Halloween is almost two weeks away, and while the holiday filled with costumes, decorations and candy may be exciting for many children, it can be overwhelming for others.

According to the American Occupational Therapy Association, 5 to 15% of children have difficulties with sensory processing, making it hard to interpret and respond to some sights, sounds, tastes, touch and movements.

Halloween is a holiday that involves all of these senses, and the special occasion may require more care for those with sensory issues. Cameron Corbet with Northwest Health Services, said the agency is planning a sensory-friendly, inclusive trunk or treat to provide these children with a fun opportunity.

“Anybody can come by,” Corbet said. “We’re just asking no scary costumes, no masks, but feel free to dress up and come. We’re going to have staff on site to kind of help look at that and help people make the right decisions, but it’s just a fun, family-friendly event people can come to and not feel judged.”

The event is scheduled for 5 to 7 p.m. Thursday, Oct. 24, at 2303 Village Drive. While the event is being offered to the community, some families may still want to take their children to more Halloween events like trick-or-treating.

The AOTA suggests preparing children with sensory difficulties prior to the event.

“Many Halloween traditions clash with established rules, like taking candy from strangers,” the association suggests. “To help your child understand what Halloween is, and is not, review your values and establish rules and boundaries.”

The association also suggests finding costumes that will not overwhelm children with texture, size or mobility. Those children with facial sensitivities should avoid face makeup or masks.

Finally, the AOTA suggests trick-or-treating in quiet areas, maybe even going to homes of friends and family to decrease anxiety.
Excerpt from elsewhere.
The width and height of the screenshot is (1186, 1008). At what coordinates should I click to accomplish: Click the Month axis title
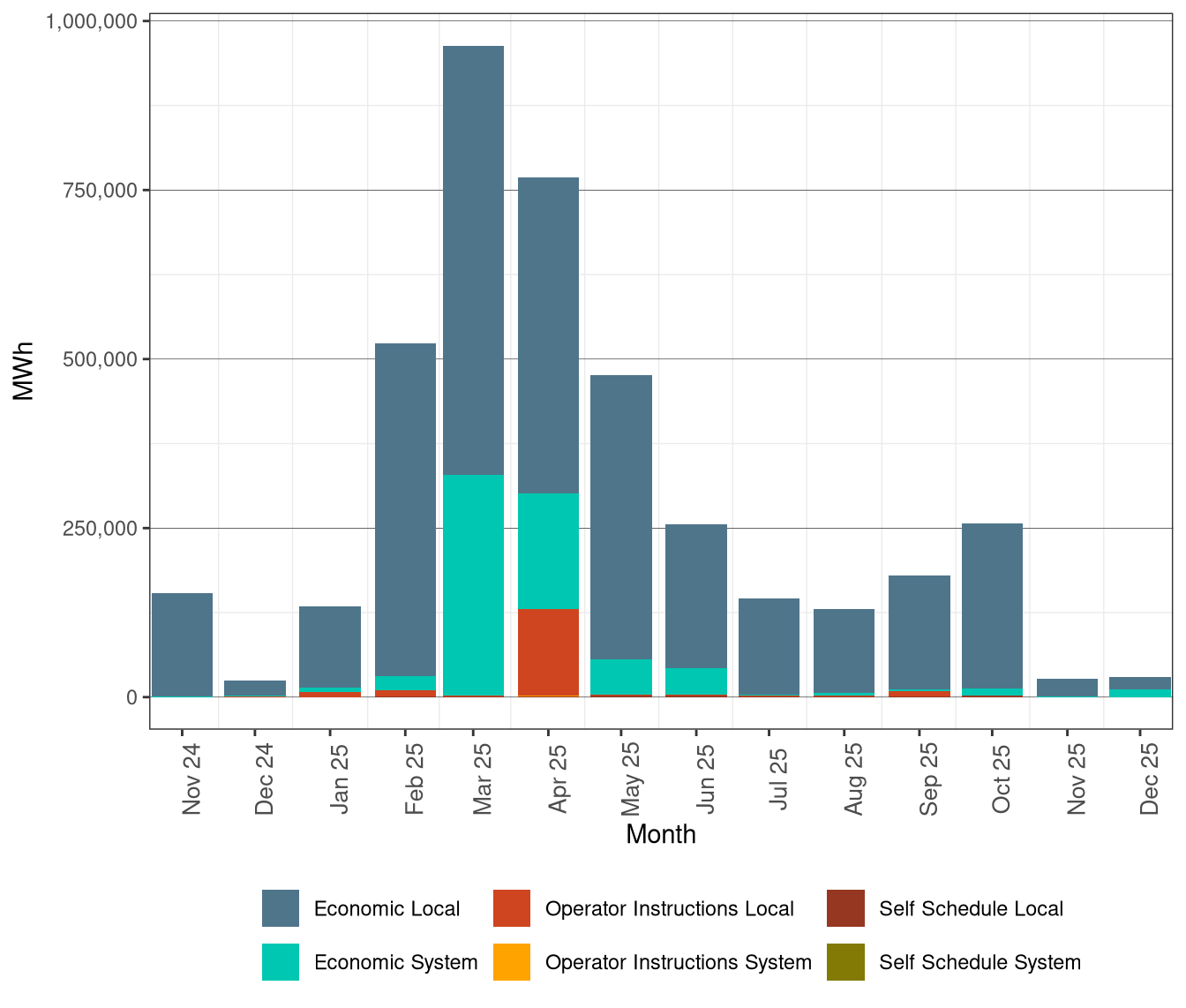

Skip homes with flashing lights, loud noises and scary decorations.

For those handing out candy, being aware of children’s needs and practicing patience as they process their surroundings can make a big difference for their holiday.

“So if they’re younger, and they’re with their parents and (the) kid’s having a tough time at your doorstep, just let the parents kind of take the lead or just ask the parents, ‘Can I help with something,’” Corbet suggested. “If a kid’s having trouble at your doorstep, you can take a step back, let them work through it on their own and just kind of be there in the moment.”